Now, how we started this group. This group was started in 1961 — unofficially. One day I was coming home from the church. I saw 15 boys sitting and doping themselves. All my neighbors — very beautiful boys and girls. When I saw them doping and smoking, my heart broke. I said, 'Don't they have fathers, don't they have mothers?' Because I was from the old country and could not understand America. (That was not America, but I say 'America'.) I couldn't understand how people could drug themselves and dope themselves. So I went home, I meditated, I thought. I said, "We must form a group to bring all these children in and slowly educate them."

For ten years, he taught classes and lectured in a one-room garage without a salary except for small donations left by students.

Teachings

Torkom Saraydarian's seven principles of right living are Beauty, Goodness, Righteousness, Joy, Freedom, Striving and Sacrificial Service.

We are an international group in which everyone can take part because it is the principles that give life — not religions.

We didn't build a religion. We didn't build hatred between people. We emphasized great principles and these great principles worked.

Through the practice of these principles, Torkom aimed to teach people how to be successful, co-operative, creative and have healthy, happy relationships.

Legacy 

Torkom taught for over 50 years in the US and internationally, and counseled thousands of people. He collected over 8,000 books, booklets, and periodicals and therewith formed the TS library. He presented thousands of lectures, seminars, and workshops in the US and internationally.

He wrote 170 books, of which some have been translated into Spanish, Portuguese, Italian, Greek, Armenian, Danish, Swedish, German, Yugoslavian, and Russian, as well as thousands of articles. He studied and wrote summaries of major books of the Wisdom Teachings, including The Secret Doctrine, The Bhagavad Gita, Treatise on Cosmic Fire, and the Agni Yoga Books. With Gita Saraydarian (his daughter) Torkom helped create the TSG Foundation as the major publishing house for his works.
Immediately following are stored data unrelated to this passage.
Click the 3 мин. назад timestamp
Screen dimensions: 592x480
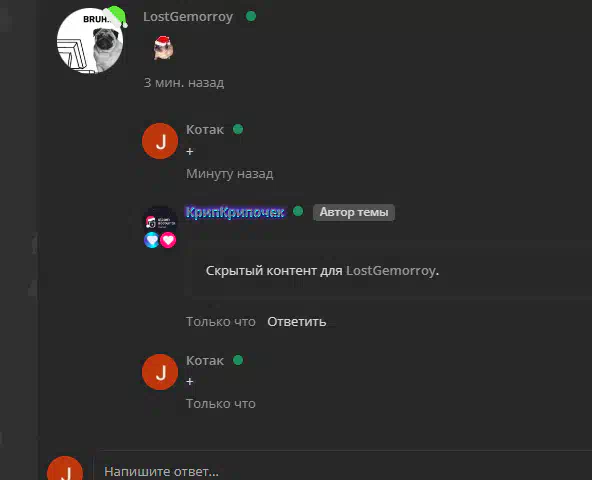(184, 83)
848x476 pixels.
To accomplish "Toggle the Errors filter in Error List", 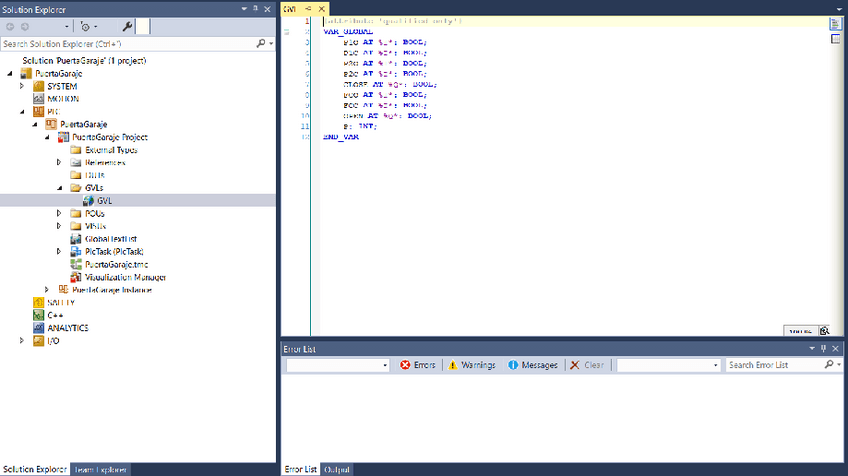I will pos(417,365).
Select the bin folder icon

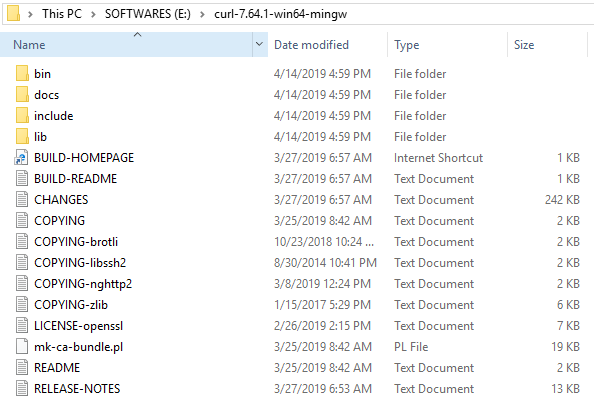tap(22, 74)
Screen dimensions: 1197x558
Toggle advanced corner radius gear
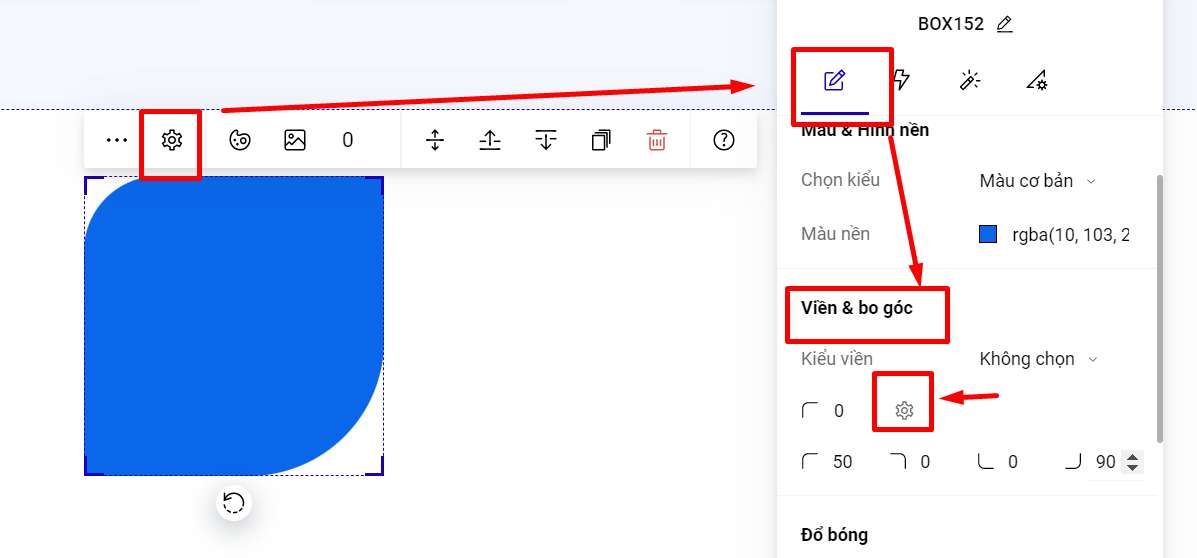click(x=904, y=411)
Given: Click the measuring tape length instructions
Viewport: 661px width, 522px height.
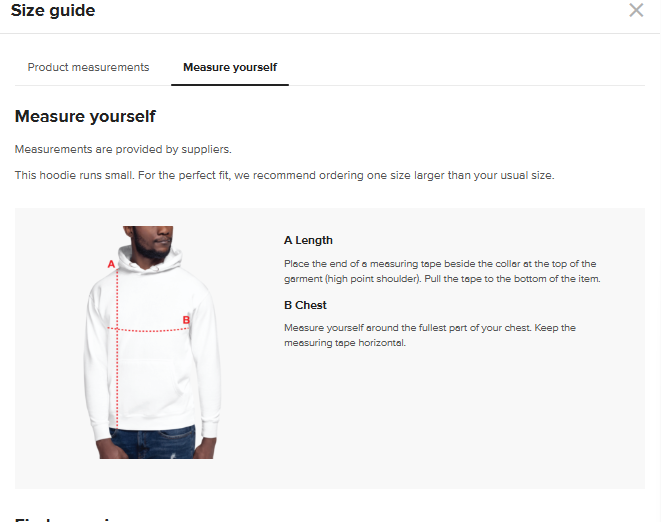Looking at the screenshot, I should coord(441,271).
He also created The Creative Trust with Gita to house his creative works and created meditation courses and spiritual training curricula. TSG University curriculum was founded to promote his work.

TSG Foundation 

The TSG Foundation focuses on a comprehensive spiritual educational program of life enhancement teachings designed by Saraydarian.

TSG continues to be run by Gita Saraydarian. The Foundation's headquarters is in Cave Creek, Arizona. Its books, study courses, and seminars are distributed/conducted throughout the world.
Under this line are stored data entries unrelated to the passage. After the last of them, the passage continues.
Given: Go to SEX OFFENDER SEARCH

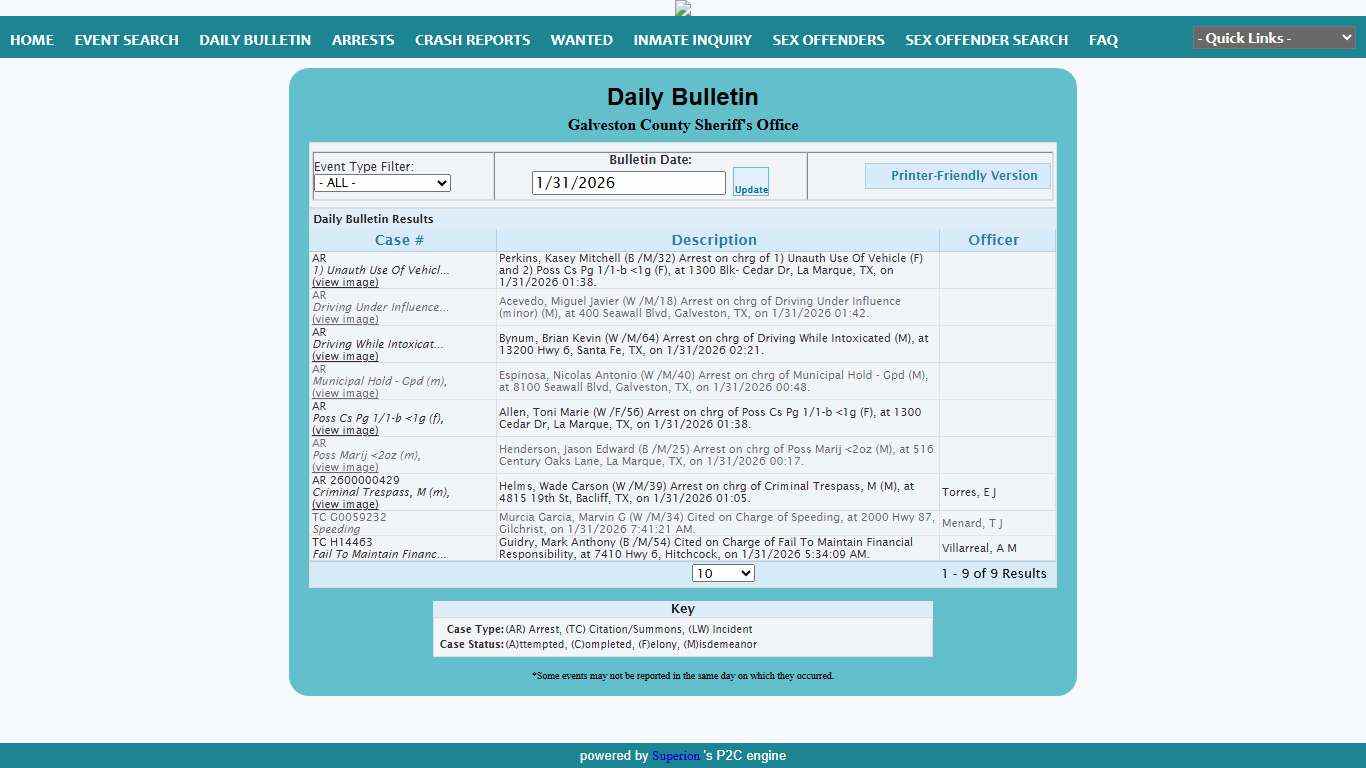Looking at the screenshot, I should click(986, 40).
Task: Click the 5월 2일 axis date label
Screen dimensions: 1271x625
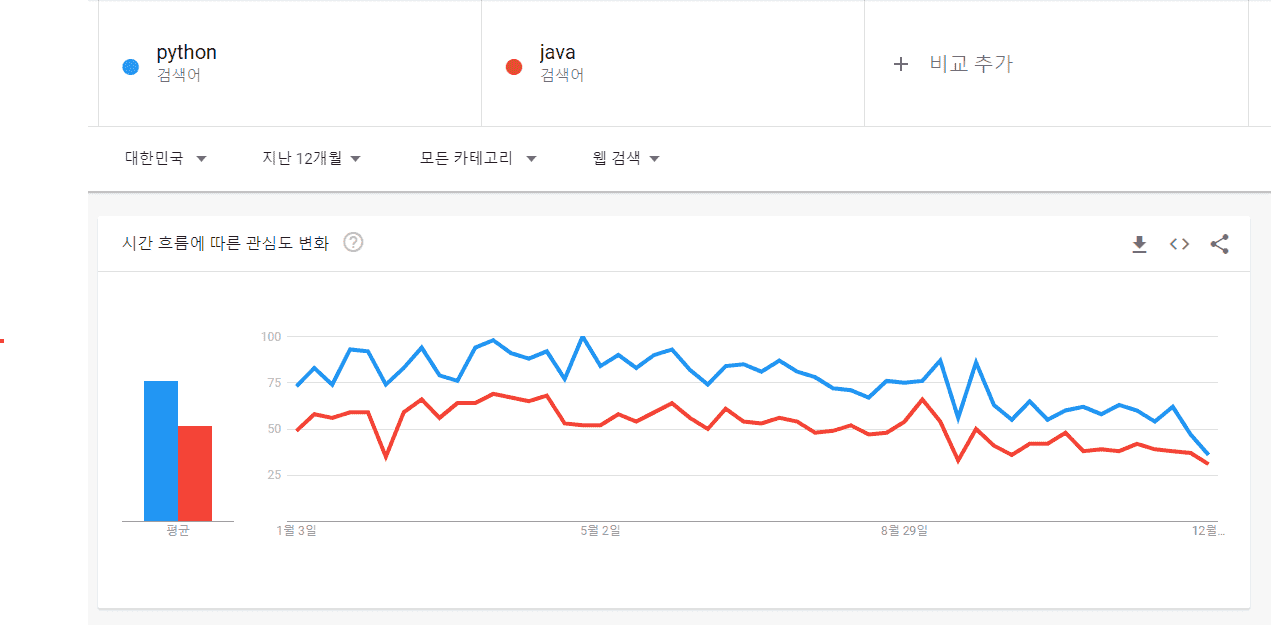Action: [x=600, y=530]
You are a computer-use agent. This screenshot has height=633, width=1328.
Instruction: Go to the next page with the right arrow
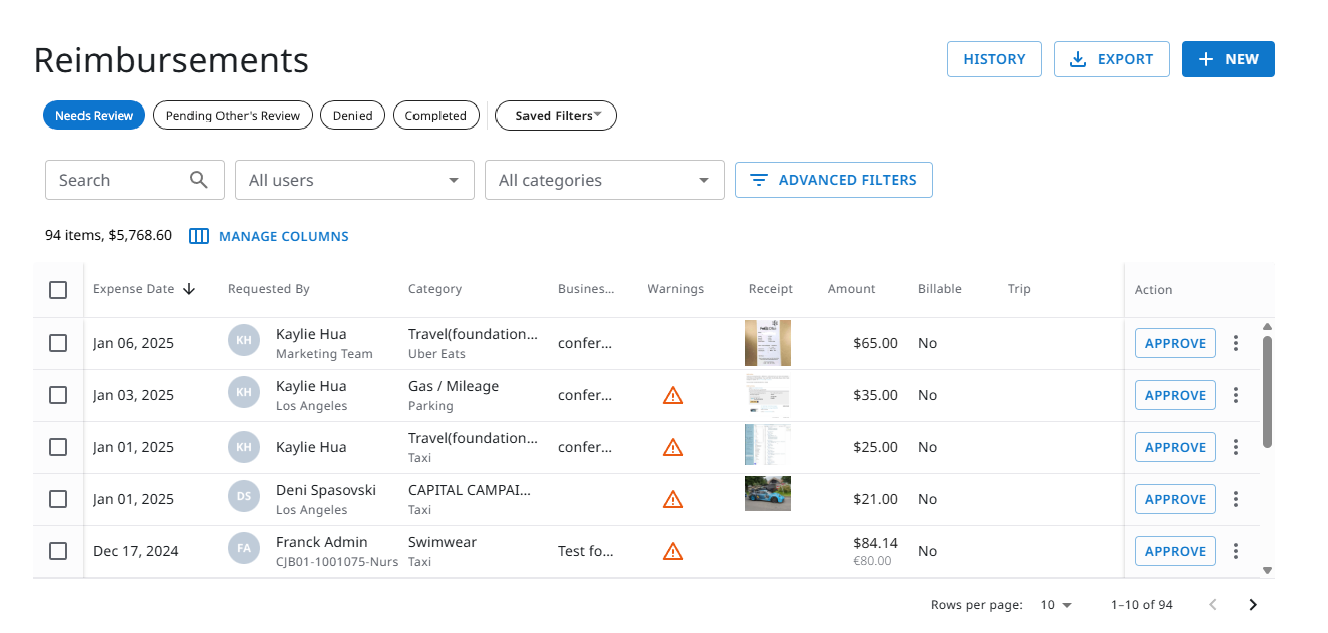[1253, 605]
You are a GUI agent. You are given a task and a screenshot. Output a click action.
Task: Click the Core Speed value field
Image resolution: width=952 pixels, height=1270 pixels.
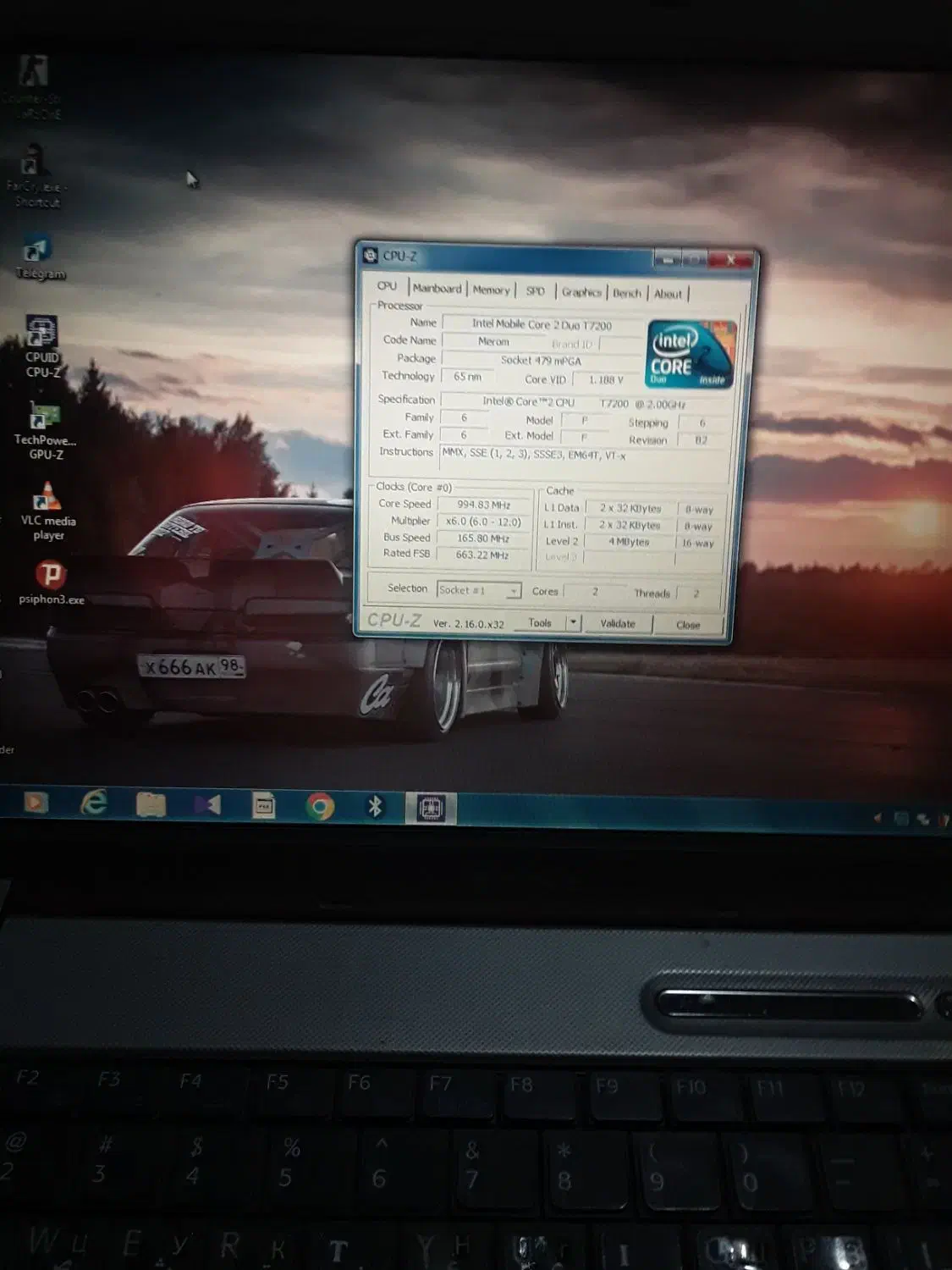coord(483,505)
The prime objective of the TSG Foundation's work is to help people to unfold their potentials; deepen their non-sectarian spiritual learning through practical, transformational processes; increase their capacity to serve others; and make their lives more beautiful. TSG provides progressive ideas — defined as those ideas which are designed for the betterment of human relationships and for humanity as a whole, through which a person is empowered to make better life choices.
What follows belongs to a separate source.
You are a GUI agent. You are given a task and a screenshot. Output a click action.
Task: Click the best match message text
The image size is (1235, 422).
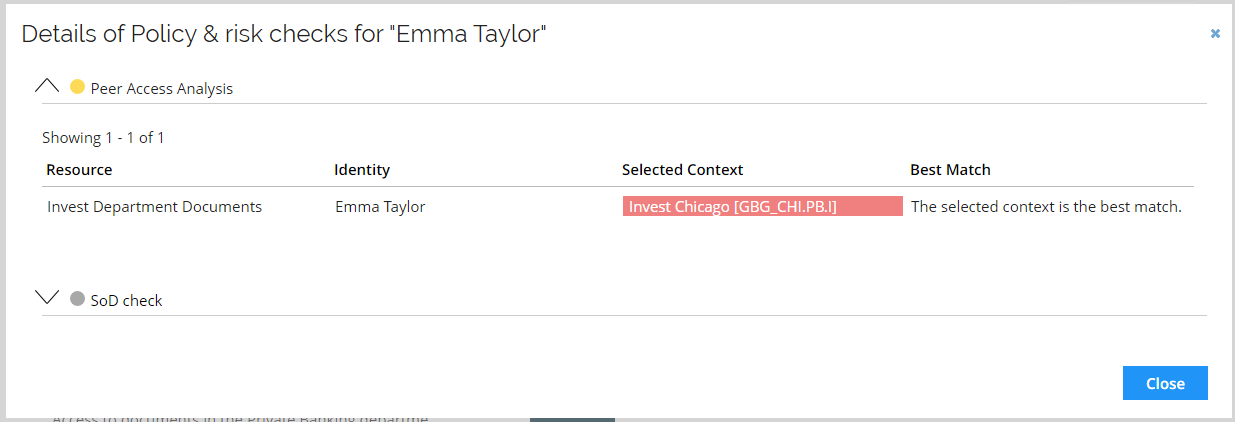pos(1046,207)
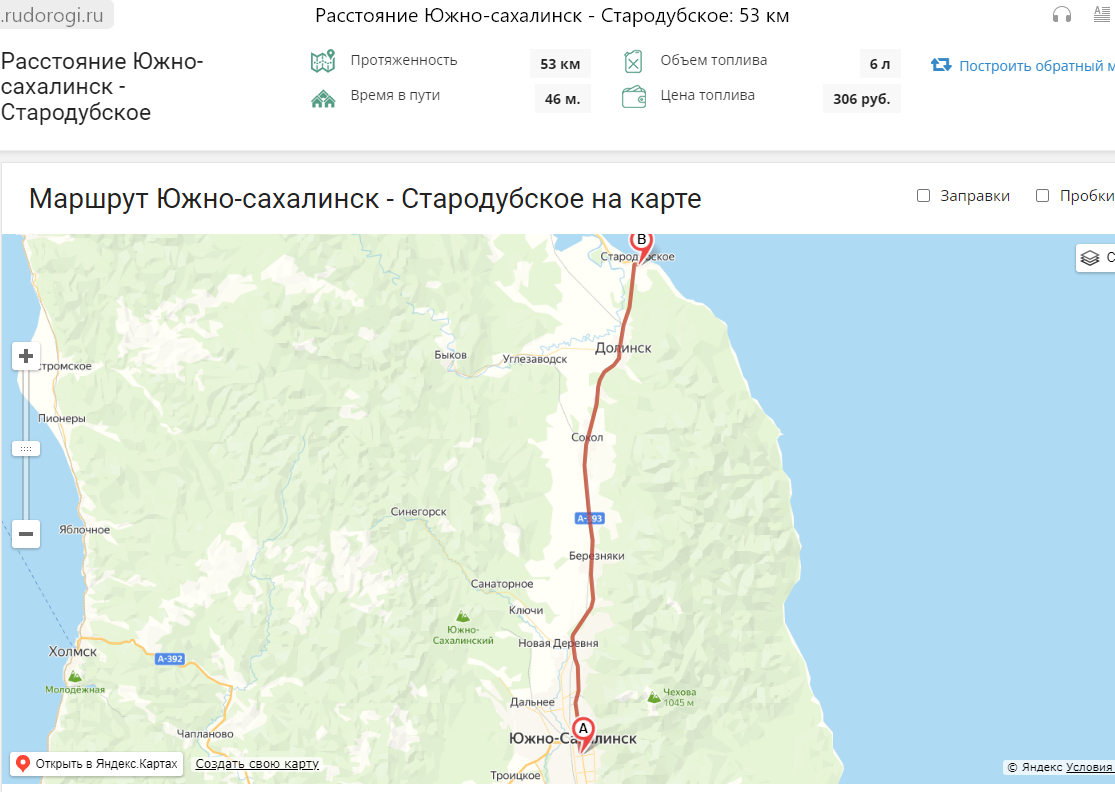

The foundation claims that new education is found in new subject matter, not in new methods. TSG's subject matter involves principles and standards that can be applied by people of all backgrounds and cultures. It is designed to train the mind to think holistically. TSG labels this education 'living ethics'. This includes:

The science of Meditation
Understanding Karma and Reincarnation
Learning about the Divine source of all human beings
Higher Worlds of life and Divine guidance
The principles of Beauty, Goodness, Righteousness, Joy, and Freedom
Continuous improvement and growth through application of spiritual Teachings
Service for human welfare in all fields as a way of life
The development of true inner confidence
The healing of our physical, emotional, mental, and higher spiritual bodies
Understanding the flow of psychic energy
The science of the soul and the work of the Guardian Angel
The science of right human relations in marriage, friendships, and child rearing
Developing the power of the human soul

Publications

Music
Torkom composed and recorded hundreds of musical compositions and sacred songs.

The TSG University

The TSG University is a Spiritual Training Center for the systematic study of the Ageless Wisdom Teachings.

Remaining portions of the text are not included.